Characteristics of Autism
Autism (ASD) is a neuro-developmental condition with varying of levels of severity. The range of characteristics commonly linked with autism include:
challenges communicating and socially interacting with others
restricted or repetitive behaviours, moving one’s body in unusual ways
a strong interest in one topic, subject or behaviour
significant reactions to what is sensory stimuli (what is seen, heard, smelled, touched or tasted)
a strong preferences for routine, along with dislike for change
Despite these common features, people with ASD are highly unique, and no two individuals will have the same characteristics, challenges, personality and preferences.
It can be difficult for people with ASD to express their emotions and needs. Even when a person has good verbal language skills, there may be difficulty with grammar, vocabulary, constructing meaningful sentences, understanding certain words.
There may be a tendency to or interpret communications literally, or not understanding them at all. The emotions of other people can be difficult to understand.
Some individuals with ASD may appear disinterested in others, or unsure of how to engage in conversation and other social interactions. They may have difficulty using or interpreting non-verbal communication including eye contact, gestures and facial expressions, or may appear unaware or disinterested in the experiences and emotions of other people. Therefore, iIt can be extremely challenging to establish and maintain friendships for some individuals with ASD. The social difficulties experienced by people with ASD may result in some people withdrawing and becoming isolated, while others may put in significant efforts to try to be social, but have difficulty understanding why there are attempts often do not work as hoped.
Assessment and Diagnosis
There is no single medical or psychological test for diagnosing autism. Instead, autism is diagnosed through observation by a multidisciplinary team of health professionals including a paediatrician, psychologist or psychiatrist and speech pathologist ro occupational therapist.
Some children show signs of autism very early, by the age of two years of age. Others may be diagnosed when they are older. The earlier autism is diagnosed the sooner therapy can begin. This important because it has been shown that early intervention improves outcomes for children with ASD.
Diagnosing autism is often very complex and can complicated by other problems including comorbid disorders such as ADHD, anxiety and OCD, and parent-child attachment problems.
At Poulton Respondek Clinical Psychology (PRCP) we work collaboratively with other health professionals in the assessment and diagnosis of ASD. The referral pathway is generally through your G.P. who will then refer your child to a paediatrician. PRCP can continue to work collaboratively with other health professionals who form your child's support network in the provision of treatment.

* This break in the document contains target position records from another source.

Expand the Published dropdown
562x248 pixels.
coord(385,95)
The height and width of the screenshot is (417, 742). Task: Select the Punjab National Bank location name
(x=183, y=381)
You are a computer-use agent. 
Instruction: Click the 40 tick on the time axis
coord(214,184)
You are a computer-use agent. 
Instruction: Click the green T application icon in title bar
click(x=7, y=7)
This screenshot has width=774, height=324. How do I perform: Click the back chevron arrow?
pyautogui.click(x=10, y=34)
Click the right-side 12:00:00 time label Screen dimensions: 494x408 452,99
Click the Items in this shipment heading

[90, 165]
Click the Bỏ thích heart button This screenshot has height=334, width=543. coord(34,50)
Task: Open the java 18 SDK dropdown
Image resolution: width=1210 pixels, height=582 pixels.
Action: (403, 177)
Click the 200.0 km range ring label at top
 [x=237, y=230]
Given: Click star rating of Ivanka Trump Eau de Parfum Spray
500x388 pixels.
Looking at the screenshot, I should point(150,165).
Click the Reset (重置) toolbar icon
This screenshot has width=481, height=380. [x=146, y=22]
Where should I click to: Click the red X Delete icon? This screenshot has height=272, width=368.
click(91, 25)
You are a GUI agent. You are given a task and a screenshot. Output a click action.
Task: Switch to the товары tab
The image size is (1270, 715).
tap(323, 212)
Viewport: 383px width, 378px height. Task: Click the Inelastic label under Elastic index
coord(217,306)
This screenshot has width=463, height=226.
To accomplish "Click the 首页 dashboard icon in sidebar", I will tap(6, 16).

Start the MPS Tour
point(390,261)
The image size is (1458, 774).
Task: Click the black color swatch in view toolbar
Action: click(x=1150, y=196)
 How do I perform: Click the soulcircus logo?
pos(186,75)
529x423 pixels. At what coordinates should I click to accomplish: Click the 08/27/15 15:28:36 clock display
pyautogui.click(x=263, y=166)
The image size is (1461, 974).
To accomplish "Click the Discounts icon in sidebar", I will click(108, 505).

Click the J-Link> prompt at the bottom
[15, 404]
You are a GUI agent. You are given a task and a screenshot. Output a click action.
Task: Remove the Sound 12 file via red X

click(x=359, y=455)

There are a variety of interventions and treatment approaches for the difficulties associated with ASD. At PRCP, our treatments are evidence-based and designed to increase those social, emotional and behavioural capacities that are most closely associated with increased social participation, academic success and overall psychological wellbeing. Treatment programs are individually tailored to the needs of the child and his or her family.
The National Disability Insurance Scheme provides funding for most children who have a diagnosis of Autism Spectrum Disorder for the purpose of receiving psychological treatment.